ASSIGNMENT: Nothing after the line containing "Open the Father's Day photo" belongs in the answer; write out exactly every line from the start of the material up to it, including it.

PROVIDED RECORDS:
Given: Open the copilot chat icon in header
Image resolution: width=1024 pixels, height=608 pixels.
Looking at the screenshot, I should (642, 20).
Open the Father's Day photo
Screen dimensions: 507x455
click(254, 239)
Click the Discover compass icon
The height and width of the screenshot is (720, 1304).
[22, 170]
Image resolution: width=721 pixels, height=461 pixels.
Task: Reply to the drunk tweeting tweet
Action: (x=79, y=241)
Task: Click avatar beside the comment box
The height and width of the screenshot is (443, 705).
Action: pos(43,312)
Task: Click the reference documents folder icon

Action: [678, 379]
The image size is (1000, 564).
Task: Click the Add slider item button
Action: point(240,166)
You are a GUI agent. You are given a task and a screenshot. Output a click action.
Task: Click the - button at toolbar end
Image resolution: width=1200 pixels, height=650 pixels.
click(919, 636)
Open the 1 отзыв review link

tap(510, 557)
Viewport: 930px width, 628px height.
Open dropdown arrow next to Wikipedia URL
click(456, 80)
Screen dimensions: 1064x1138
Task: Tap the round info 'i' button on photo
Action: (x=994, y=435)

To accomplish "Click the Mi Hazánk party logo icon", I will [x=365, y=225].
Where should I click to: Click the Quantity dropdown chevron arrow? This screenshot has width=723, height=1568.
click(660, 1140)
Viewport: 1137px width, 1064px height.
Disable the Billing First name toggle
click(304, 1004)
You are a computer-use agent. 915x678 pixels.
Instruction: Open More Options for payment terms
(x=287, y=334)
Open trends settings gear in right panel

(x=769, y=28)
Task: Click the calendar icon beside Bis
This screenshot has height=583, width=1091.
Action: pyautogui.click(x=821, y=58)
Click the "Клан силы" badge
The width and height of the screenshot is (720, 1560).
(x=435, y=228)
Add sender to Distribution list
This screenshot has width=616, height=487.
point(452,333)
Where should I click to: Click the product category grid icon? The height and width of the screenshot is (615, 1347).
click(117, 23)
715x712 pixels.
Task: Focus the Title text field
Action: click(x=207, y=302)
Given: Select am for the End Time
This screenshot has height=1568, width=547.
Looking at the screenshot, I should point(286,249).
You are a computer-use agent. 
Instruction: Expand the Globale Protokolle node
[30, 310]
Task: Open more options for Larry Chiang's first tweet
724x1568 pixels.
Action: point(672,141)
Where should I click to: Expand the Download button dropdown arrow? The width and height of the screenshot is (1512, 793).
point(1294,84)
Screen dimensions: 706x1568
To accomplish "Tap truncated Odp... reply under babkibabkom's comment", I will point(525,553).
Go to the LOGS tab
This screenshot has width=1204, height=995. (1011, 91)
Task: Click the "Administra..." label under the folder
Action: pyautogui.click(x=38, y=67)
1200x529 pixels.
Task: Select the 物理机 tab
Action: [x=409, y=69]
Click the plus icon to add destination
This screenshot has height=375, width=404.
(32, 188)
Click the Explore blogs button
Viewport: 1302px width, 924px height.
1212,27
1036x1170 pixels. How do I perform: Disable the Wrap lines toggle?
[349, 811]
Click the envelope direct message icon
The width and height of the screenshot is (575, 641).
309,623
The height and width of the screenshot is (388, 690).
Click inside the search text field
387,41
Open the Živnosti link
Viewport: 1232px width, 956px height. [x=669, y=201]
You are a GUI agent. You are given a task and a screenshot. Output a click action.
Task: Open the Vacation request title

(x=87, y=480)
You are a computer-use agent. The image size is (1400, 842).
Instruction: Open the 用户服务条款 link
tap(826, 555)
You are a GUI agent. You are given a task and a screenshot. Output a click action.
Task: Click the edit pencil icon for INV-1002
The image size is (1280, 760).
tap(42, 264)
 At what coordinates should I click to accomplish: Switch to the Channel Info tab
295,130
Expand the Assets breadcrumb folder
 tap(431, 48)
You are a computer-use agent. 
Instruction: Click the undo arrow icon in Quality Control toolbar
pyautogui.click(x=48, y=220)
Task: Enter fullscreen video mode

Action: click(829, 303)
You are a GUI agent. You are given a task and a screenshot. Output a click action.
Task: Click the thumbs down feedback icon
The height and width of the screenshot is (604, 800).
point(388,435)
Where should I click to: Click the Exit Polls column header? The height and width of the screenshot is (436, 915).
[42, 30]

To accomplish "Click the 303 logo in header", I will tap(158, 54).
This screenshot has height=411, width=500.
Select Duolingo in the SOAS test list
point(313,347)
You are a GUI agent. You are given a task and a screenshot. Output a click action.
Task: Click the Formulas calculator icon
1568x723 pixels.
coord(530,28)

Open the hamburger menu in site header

RESPONSE AREA:
Given: Open the copilot chat icon in header
Image resolution: width=1024 pixels, height=608 pixels.
Looking at the screenshot, I should (642, 20).
Open the Father's Day photo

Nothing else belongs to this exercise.